(Task to carry out)
State how many lines in the data below contain the string "Pick", treating uppercase and lowercase as different. Give the number alone.

(Records to use)
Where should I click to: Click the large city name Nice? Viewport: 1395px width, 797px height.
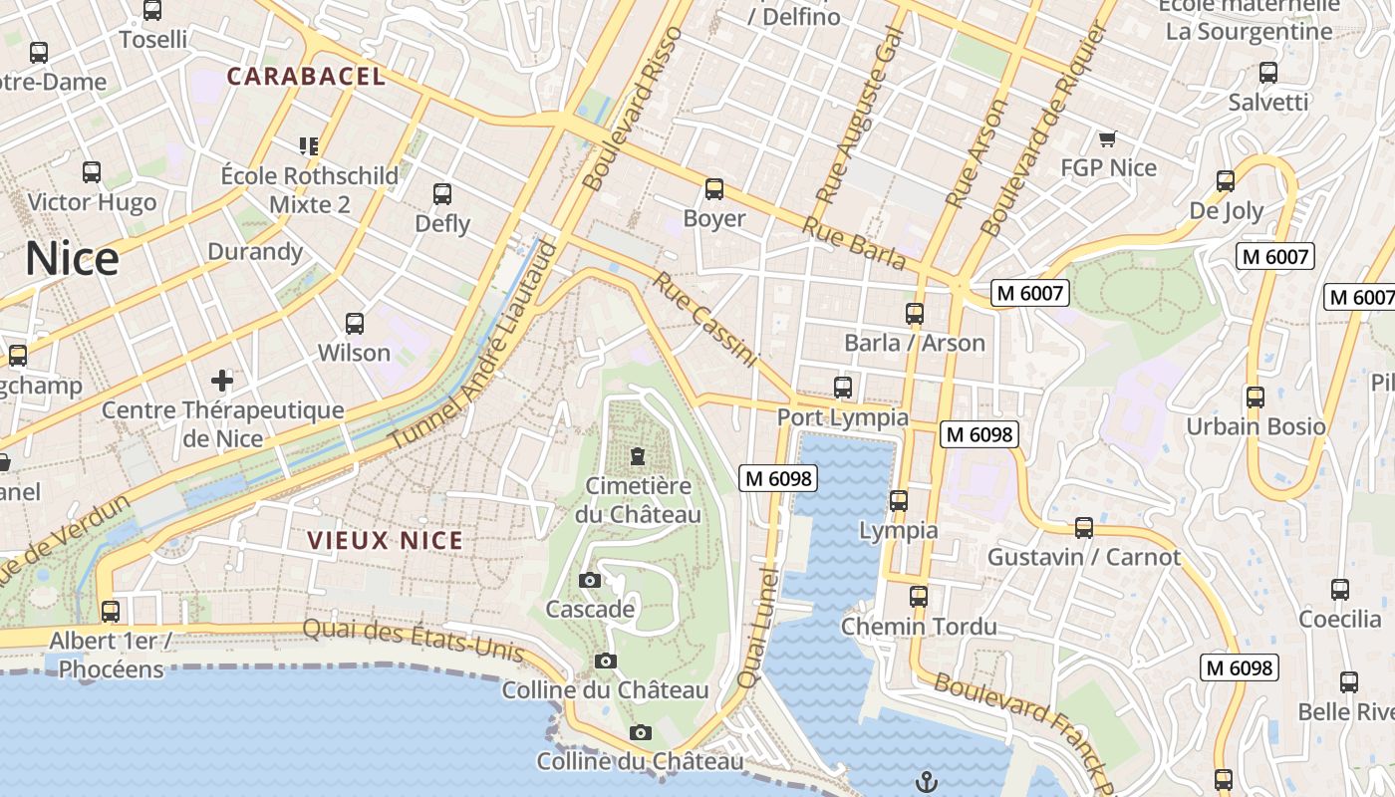[72, 259]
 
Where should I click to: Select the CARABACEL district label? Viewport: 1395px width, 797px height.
[306, 77]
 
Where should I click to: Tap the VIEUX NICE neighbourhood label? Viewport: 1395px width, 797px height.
[385, 541]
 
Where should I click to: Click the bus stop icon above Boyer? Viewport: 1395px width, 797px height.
[713, 188]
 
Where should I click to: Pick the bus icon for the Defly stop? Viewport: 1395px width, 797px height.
[442, 194]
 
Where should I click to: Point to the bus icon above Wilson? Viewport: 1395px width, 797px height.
[354, 323]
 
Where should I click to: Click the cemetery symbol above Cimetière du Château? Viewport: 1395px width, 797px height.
[637, 456]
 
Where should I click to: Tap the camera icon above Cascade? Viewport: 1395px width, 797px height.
[589, 580]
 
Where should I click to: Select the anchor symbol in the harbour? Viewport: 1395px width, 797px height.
[927, 781]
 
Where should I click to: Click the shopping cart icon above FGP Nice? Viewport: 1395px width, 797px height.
[1107, 138]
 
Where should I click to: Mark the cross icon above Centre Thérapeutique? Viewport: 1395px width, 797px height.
[222, 380]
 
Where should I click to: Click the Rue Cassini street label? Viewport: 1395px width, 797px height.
[705, 320]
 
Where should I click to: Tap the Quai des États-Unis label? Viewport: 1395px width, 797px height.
[413, 639]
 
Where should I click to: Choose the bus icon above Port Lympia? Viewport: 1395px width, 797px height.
[843, 387]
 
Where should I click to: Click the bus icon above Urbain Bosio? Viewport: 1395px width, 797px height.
[1255, 397]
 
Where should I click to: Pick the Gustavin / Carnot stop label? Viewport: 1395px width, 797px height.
[1083, 557]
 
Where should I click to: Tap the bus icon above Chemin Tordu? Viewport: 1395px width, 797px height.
[918, 597]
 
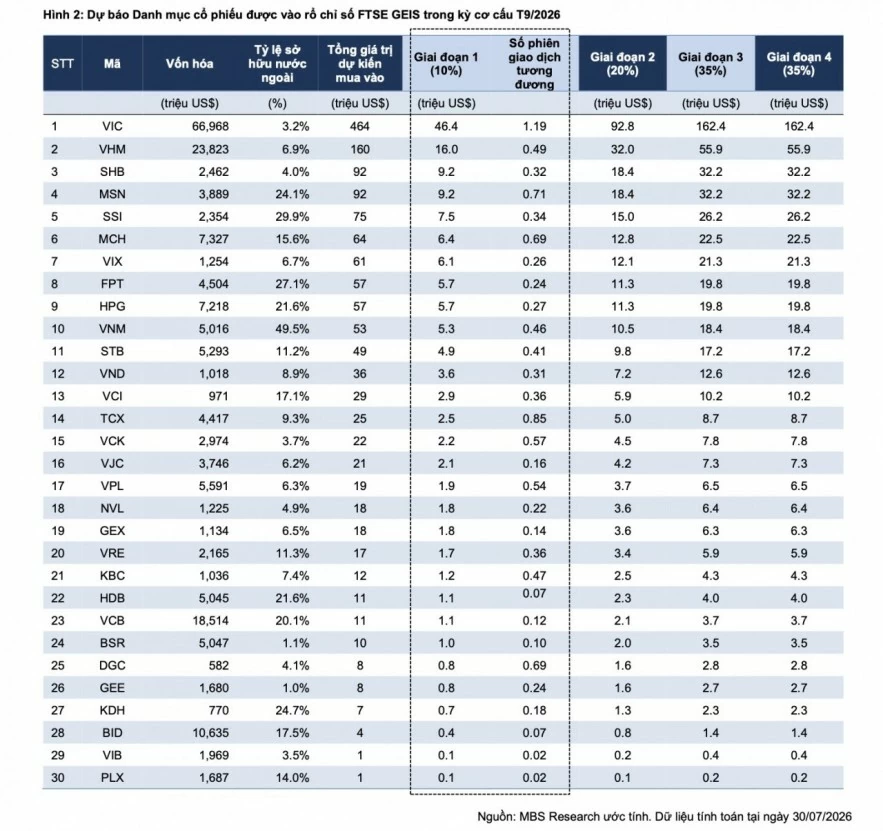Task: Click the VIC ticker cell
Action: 112,126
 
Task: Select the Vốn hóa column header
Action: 189,64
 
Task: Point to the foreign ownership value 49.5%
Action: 292,329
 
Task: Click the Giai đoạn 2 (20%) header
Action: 622,64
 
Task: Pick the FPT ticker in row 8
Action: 112,284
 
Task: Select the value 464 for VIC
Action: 360,126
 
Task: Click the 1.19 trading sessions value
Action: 534,126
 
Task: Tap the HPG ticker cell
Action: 112,306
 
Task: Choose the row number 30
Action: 58,778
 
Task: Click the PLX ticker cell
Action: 112,778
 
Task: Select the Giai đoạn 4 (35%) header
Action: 799,64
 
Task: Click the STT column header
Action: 63,64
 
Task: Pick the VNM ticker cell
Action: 112,329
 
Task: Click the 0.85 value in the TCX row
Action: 534,418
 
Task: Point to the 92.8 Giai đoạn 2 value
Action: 622,126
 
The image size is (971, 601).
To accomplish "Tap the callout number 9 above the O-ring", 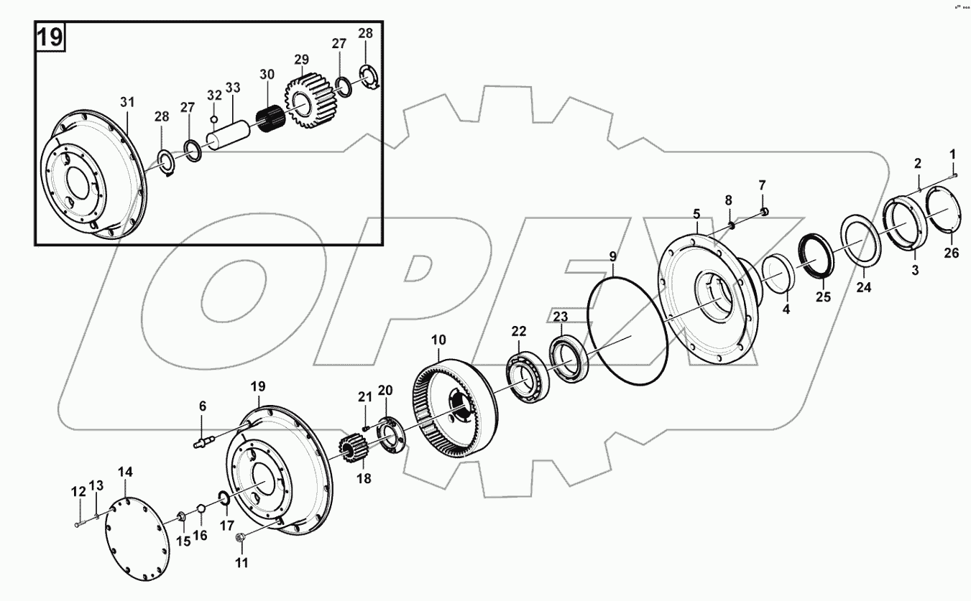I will pos(612,256).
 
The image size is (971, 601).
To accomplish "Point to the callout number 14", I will pos(125,472).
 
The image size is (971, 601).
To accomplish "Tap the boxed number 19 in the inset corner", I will pos(50,37).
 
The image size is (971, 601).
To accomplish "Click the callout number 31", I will pos(127,103).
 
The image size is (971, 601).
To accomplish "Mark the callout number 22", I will pos(518,331).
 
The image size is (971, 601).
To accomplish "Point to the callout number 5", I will pos(696,213).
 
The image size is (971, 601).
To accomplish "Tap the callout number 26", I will pos(951,253).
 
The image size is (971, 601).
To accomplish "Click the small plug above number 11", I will pos(241,537).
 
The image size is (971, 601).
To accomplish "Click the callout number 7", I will pos(763,186).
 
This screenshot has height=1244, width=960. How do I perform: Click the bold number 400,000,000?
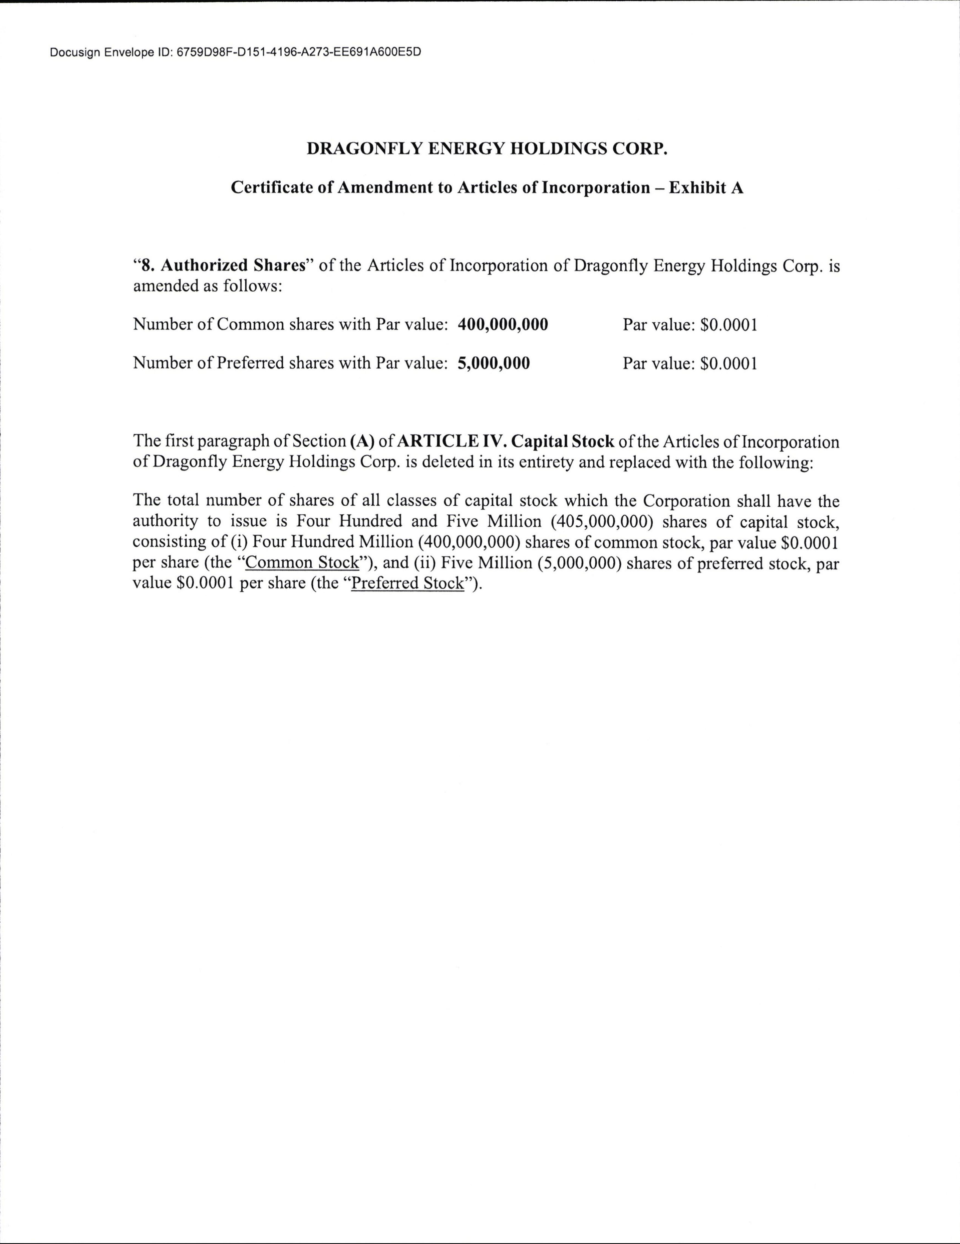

(The solution)
4